The current summarize() module uses TF_IDF scoring mechanism to summarize the given raw text data.

saramsh.summarize(data, title) [source]



Parameters :
  • data : raw text data

    All the pre-processing is taken care by the summarize() itself.

  • title : raw title of the provided data

    Title is currently not used in generating summary.

Attributes :
  • tf_ : term frequency [ndArray]

    Matrix containing how many times each word repeated in a sentence.And the values are normalized by dividing with length of unique words in each sentence.

  • idf_ : inverse document frequency [ndArray]

    Single row matrix containing idf scores.

  • tf_idf_ : TF*IDF matrix [ndArray]

    Matrix obtained by multiplying tf into idf matrices.

  • sentenceScores_ : scores of each sentence [list]

    Scores of each sentence in the given data.

  • summary : generated summary [string]

    The summary generated using TF-IDF scores.



Notes :
  • TF : Term frequency

    Term_frequency = (Number of times a term 't' occurs in a sentence) / (Total number of unique words in that sentence)

  • IDF : Inverse document frequency

    Inverse_document_frequency = log((Total number of documents)+1 / (Number of documents in which term 't' appears)+1)

  • There are other schemes for both TF and IDF, which can be understood from here : [click here]


Methods :

Here is a class diagram, containing all the methods within the saramsh package.

methods


A typical workflow :

Below is an workflow of how the module generates summary using the given data.

View
methods


Sample code :

Below is simple starter code :


Data was taken from this article : [click here for article]
This is an inshorts summary of above article : [click here fro inshort summary]

>>> from saramsh_package.saramsh import Saramsh
>>> sm = Saramsh(data , title)
>>> sm.summarize()
0.9810933498889896

Divya Dutta: ‘I once lost a role because I was told I am fair’

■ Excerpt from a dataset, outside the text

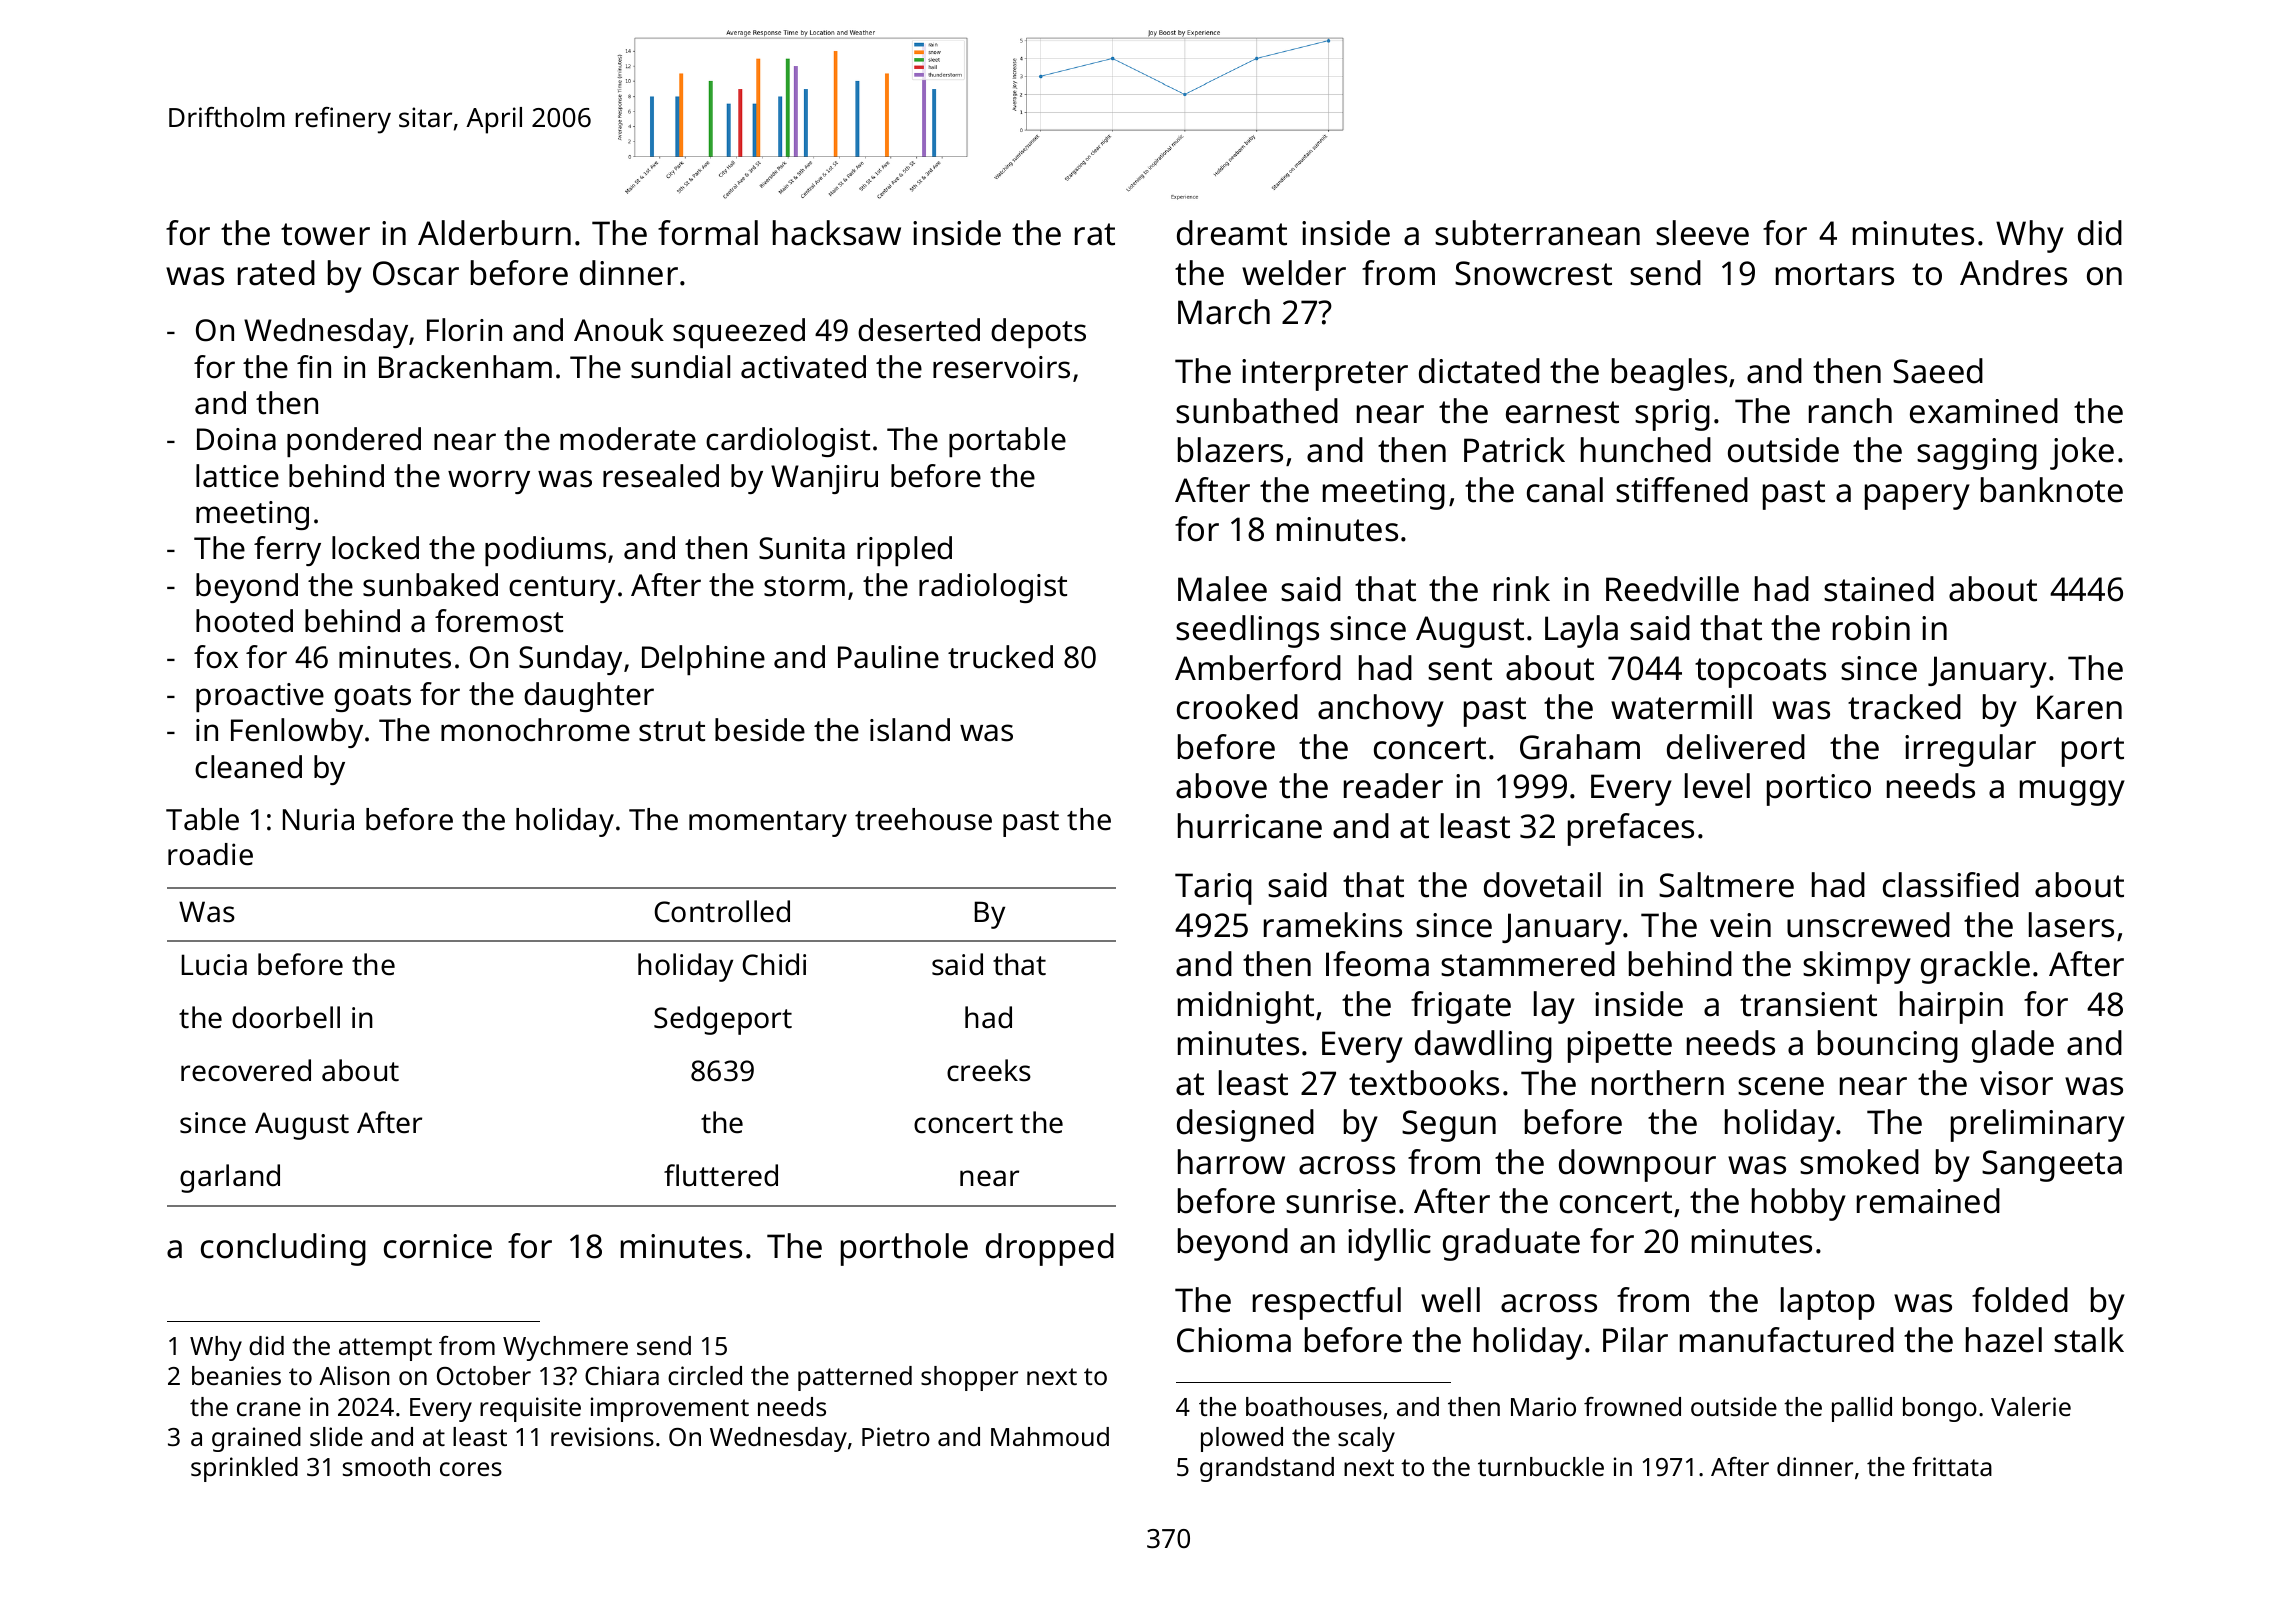 This page has height=1620, width=2292. Describe the element at coordinates (768, 824) in the page. I see `momentary` at that location.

She wants to do your role.Earlier, we used to say chhota role nahi karenge.I never said that, but I have seen girls say it.Now they say chhota hai, koi baat nahi, impactful hai na?Divya herself had to colour her skin for Delhi 6.They were looking for a village woman who is darker.They told me you suit the role completely.I asked then why am I not doing it?They replied you are too fair for the role.But I am an actor.I was darkened for Delhi 6.